- TASK PROMPT -
Duplicate every line of the listing below without changing anything.

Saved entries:
******
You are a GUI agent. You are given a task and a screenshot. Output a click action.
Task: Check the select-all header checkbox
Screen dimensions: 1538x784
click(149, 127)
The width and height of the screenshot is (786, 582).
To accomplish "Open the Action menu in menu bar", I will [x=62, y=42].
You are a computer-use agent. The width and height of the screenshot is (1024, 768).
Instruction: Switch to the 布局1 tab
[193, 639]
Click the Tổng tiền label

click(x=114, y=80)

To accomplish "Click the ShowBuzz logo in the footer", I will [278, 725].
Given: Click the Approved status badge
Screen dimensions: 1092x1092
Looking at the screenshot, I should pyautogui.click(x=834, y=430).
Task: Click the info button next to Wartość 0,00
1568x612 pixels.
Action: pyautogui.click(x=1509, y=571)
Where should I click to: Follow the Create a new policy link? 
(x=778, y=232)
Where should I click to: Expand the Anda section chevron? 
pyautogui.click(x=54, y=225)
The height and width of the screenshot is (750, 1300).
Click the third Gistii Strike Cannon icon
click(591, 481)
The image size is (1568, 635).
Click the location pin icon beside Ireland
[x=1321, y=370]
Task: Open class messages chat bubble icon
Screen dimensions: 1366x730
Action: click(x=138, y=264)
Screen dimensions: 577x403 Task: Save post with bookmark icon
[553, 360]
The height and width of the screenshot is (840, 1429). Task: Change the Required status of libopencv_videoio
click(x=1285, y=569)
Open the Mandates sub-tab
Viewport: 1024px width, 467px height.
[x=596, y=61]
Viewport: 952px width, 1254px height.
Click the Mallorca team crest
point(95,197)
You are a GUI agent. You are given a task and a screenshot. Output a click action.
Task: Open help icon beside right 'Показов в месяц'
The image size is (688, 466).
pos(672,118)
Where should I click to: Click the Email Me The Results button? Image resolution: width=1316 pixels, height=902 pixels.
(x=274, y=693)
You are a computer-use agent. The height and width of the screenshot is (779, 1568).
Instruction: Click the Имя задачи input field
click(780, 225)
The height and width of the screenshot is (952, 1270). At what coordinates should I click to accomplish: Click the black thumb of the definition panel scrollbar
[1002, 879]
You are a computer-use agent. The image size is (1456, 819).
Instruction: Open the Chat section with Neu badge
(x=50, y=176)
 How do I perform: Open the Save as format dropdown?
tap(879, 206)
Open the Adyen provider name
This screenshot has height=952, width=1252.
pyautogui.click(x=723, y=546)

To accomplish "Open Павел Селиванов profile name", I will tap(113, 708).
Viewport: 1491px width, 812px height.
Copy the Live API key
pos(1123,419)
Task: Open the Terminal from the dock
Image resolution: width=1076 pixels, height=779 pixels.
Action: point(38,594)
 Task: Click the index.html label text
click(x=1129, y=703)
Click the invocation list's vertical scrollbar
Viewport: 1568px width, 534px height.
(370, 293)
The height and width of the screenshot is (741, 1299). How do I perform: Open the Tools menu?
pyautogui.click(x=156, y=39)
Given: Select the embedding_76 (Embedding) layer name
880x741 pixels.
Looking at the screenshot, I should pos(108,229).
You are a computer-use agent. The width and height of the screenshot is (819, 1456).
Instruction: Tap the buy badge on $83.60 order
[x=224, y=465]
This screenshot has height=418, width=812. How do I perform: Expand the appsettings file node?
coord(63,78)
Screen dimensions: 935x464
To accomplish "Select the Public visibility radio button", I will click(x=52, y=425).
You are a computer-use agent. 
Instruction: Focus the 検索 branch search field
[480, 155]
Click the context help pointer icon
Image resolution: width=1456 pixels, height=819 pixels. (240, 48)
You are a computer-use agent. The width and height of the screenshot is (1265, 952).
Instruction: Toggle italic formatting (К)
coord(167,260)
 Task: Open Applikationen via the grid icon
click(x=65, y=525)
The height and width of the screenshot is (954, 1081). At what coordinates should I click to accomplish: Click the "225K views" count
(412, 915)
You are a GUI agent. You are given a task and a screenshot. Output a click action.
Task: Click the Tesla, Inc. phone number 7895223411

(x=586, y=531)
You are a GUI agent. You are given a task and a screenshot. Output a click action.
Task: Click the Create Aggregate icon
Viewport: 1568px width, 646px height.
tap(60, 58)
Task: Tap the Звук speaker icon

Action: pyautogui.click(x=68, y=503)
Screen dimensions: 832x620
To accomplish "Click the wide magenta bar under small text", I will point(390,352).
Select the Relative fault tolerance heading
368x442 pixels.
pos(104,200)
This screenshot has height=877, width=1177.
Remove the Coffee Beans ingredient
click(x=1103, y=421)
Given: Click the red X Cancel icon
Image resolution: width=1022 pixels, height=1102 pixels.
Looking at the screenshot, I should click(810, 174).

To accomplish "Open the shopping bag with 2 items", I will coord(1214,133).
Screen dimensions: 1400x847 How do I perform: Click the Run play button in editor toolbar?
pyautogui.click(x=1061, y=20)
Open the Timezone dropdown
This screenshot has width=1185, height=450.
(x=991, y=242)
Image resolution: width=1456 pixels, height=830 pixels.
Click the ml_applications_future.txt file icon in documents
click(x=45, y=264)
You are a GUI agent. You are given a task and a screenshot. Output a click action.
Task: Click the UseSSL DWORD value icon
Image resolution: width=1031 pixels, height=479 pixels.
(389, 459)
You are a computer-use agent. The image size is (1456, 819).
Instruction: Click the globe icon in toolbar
******
- WORKED ANSWER -
You are a GUI agent. You are given a task and a screenshot. Output a click action.
Task: Check the select-all header checkbox
Screen dimensions: 1538x784
click(149, 127)
The width and height of the screenshot is (786, 582).
To accomplish "Open the Action menu in menu bar", I will [x=62, y=42].
You are a computer-use agent. The width and height of the screenshot is (1024, 768).
Instruction: Switch to the 布局1 tab
[193, 639]
Click the Tổng tiền label

click(x=114, y=80)

To accomplish "Click the ShowBuzz logo in the footer", I will [278, 725].
Given: Click the Approved status badge
Screen dimensions: 1092x1092
Looking at the screenshot, I should pyautogui.click(x=834, y=430).
Task: Click the info button next to Wartość 0,00
1568x612 pixels.
Action: pyautogui.click(x=1509, y=571)
Where should I click to: Follow the Create a new policy link? 
(x=778, y=232)
Where should I click to: Expand the Anda section chevron? 
pyautogui.click(x=54, y=225)
The height and width of the screenshot is (750, 1300).
Click the third Gistii Strike Cannon icon
click(591, 481)
The image size is (1568, 635).
Click the location pin icon beside Ireland
[x=1321, y=370]
Task: Open class messages chat bubble icon
Screen dimensions: 1366x730
Action: click(x=138, y=264)
Screen dimensions: 577x403 Task: Save post with bookmark icon
[553, 360]
The height and width of the screenshot is (840, 1429). Task: Change the Required status of libopencv_videoio
click(x=1285, y=569)
Open the Mandates sub-tab
Viewport: 1024px width, 467px height.
[x=596, y=61]
Viewport: 952px width, 1254px height.
Click the Mallorca team crest
point(95,197)
You are a GUI agent. You are given a task and a screenshot. Output a click action.
Task: Open help icon beside right 'Показов в месяц'
The image size is (688, 466).
pos(672,118)
Where should I click to: Click the Email Me The Results button? Image resolution: width=1316 pixels, height=902 pixels.
(x=274, y=693)
You are a computer-use agent. The height and width of the screenshot is (779, 1568).
Instruction: Click the Имя задачи input field
click(780, 225)
The height and width of the screenshot is (952, 1270). At what coordinates should I click to accomplish: Click the black thumb of the definition panel scrollbar
[1002, 879]
You are a computer-use agent. The image size is (1456, 819).
Instruction: Open the Chat section with Neu badge
(x=50, y=176)
 How do I perform: Open the Save as format dropdown?
tap(879, 206)
Open the Adyen provider name
This screenshot has height=952, width=1252.
pyautogui.click(x=723, y=546)

To accomplish "Open Павел Селиванов profile name", I will tap(113, 708).
Viewport: 1491px width, 812px height.
Copy the Live API key
pos(1123,419)
Task: Open the Terminal from the dock
Image resolution: width=1076 pixels, height=779 pixels.
Action: point(38,594)
 Task: Click the index.html label text
click(x=1129, y=703)
Click the invocation list's vertical scrollbar
Viewport: 1568px width, 534px height.
(370, 293)
The height and width of the screenshot is (741, 1299). How do I perform: Open the Tools menu?
pyautogui.click(x=156, y=39)
Given: Select the embedding_76 (Embedding) layer name
880x741 pixels.
Looking at the screenshot, I should pos(108,229).
You are a computer-use agent. The width and height of the screenshot is (819, 1456).
Instruction: Tap the buy badge on $83.60 order
[x=224, y=465]
This screenshot has height=418, width=812. How do I perform: Expand the appsettings file node?
coord(63,78)
Screen dimensions: 935x464
To accomplish "Select the Public visibility radio button", I will click(x=52, y=425).
You are a computer-use agent. 
Instruction: Focus the 検索 branch search field
[480, 155]
Click the context help pointer icon
Image resolution: width=1456 pixels, height=819 pixels. (240, 48)
You are a computer-use agent. The width and height of the screenshot is (1265, 952).
Instruction: Toggle italic formatting (К)
coord(167,260)
 Task: Open Applikationen via the grid icon
click(x=65, y=525)
The height and width of the screenshot is (954, 1081). At what coordinates should I click to accomplish: Click the "225K views" count
(412, 915)
You are a GUI agent. You are given a task and a screenshot. Output a click action.
Task: Click the Tesla, Inc. phone number 7895223411

(x=586, y=531)
You are a GUI agent. You are given a task and a screenshot. Output a click action.
Task: Click the Create Aggregate icon
Viewport: 1568px width, 646px height.
tap(60, 58)
Task: Tap the Звук speaker icon

Action: pyautogui.click(x=68, y=503)
Screen dimensions: 832x620
To accomplish "Click the wide magenta bar under small text", I will point(390,352).
Select the Relative fault tolerance heading
368x442 pixels.
pos(104,200)
This screenshot has height=877, width=1177.
Remove the Coffee Beans ingredient
click(x=1103, y=421)
Given: Click the red X Cancel icon
Image resolution: width=1022 pixels, height=1102 pixels.
Looking at the screenshot, I should click(810, 174).

To accomplish "Open the shopping bag with 2 items", I will coord(1214,133).
Screen dimensions: 1400x847 How do I perform: Click the Run play button in editor toolbar?
pyautogui.click(x=1061, y=20)
Open the Timezone dropdown
This screenshot has width=1185, height=450.
(x=991, y=242)
Image resolution: width=1456 pixels, height=830 pixels.
Click the ml_applications_future.txt file icon in documents
click(x=45, y=264)
You are a GUI agent. You are given a task and a screenshot. Output a click action.
Task: Click the UseSSL DWORD value icon
Image resolution: width=1031 pixels, height=479 pixels.
(389, 459)
You are a computer-use agent. The image size is (1456, 819).
Instruction: Click the globe icon in toolbar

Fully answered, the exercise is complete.